From the listing below, copy out every line that contains the word "Click".

• **Listed entries**
══════

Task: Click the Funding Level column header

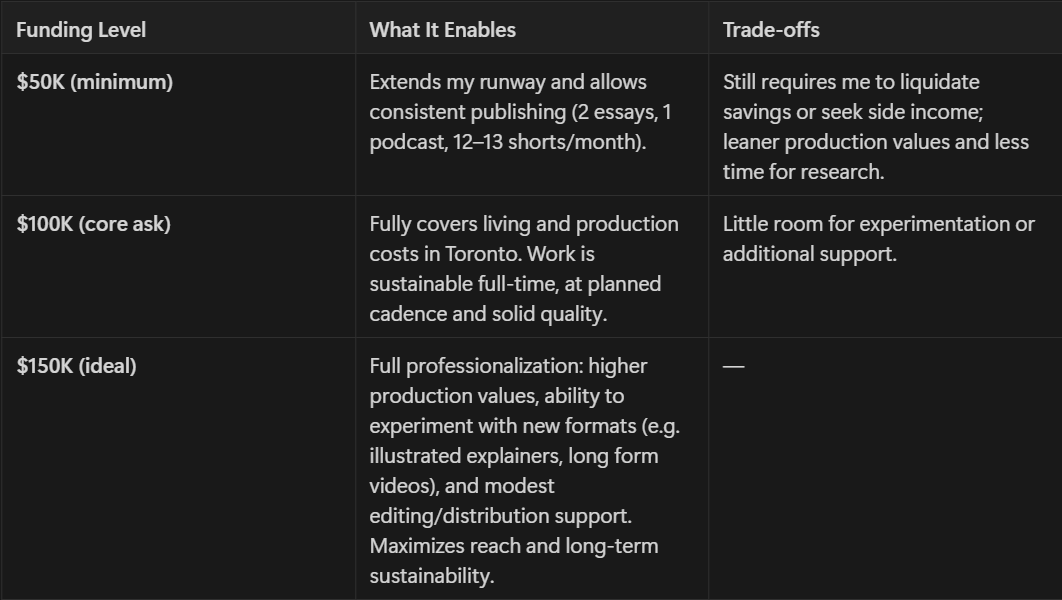Action: (81, 30)
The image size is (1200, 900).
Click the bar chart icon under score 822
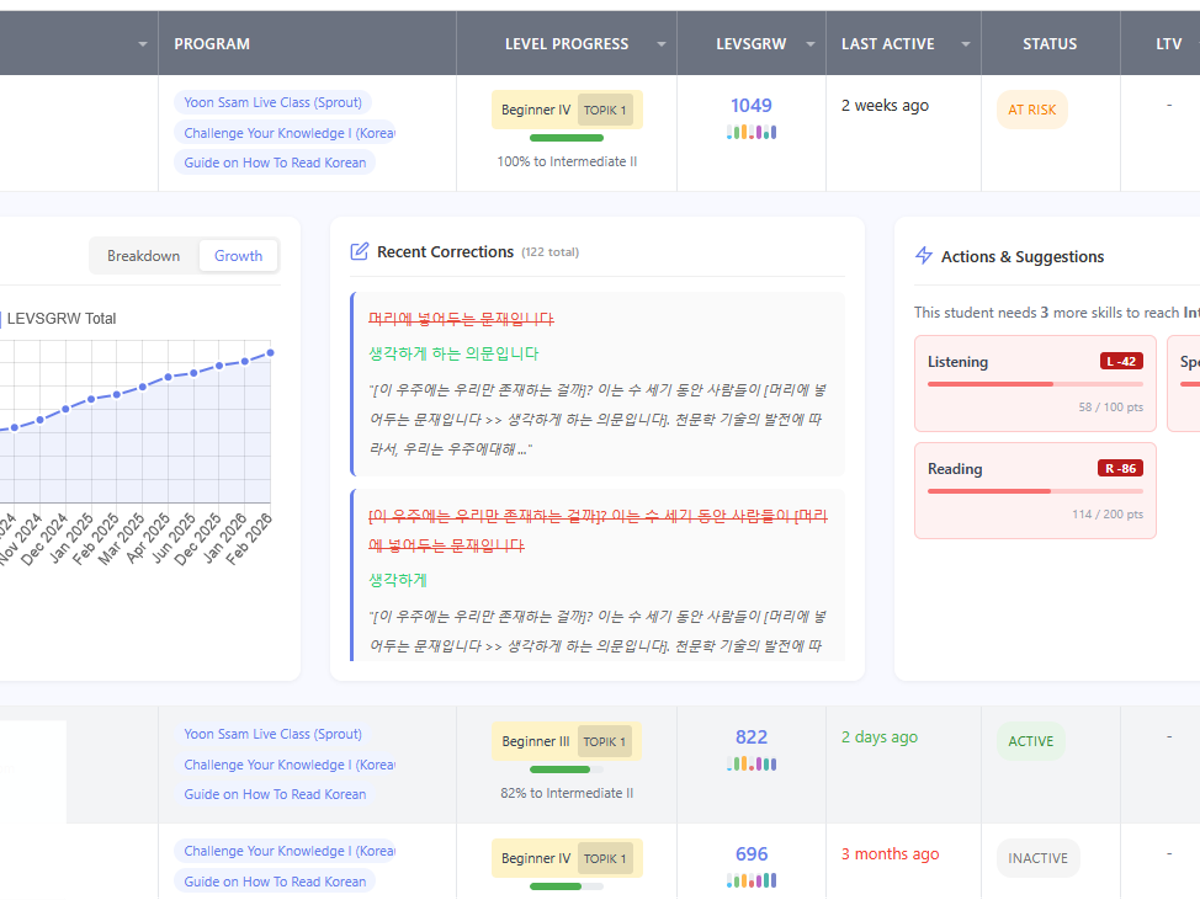(x=751, y=763)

══════

• **Worked answer**
Task: Click the Funding Level column header
Click the bar chart icon under score 822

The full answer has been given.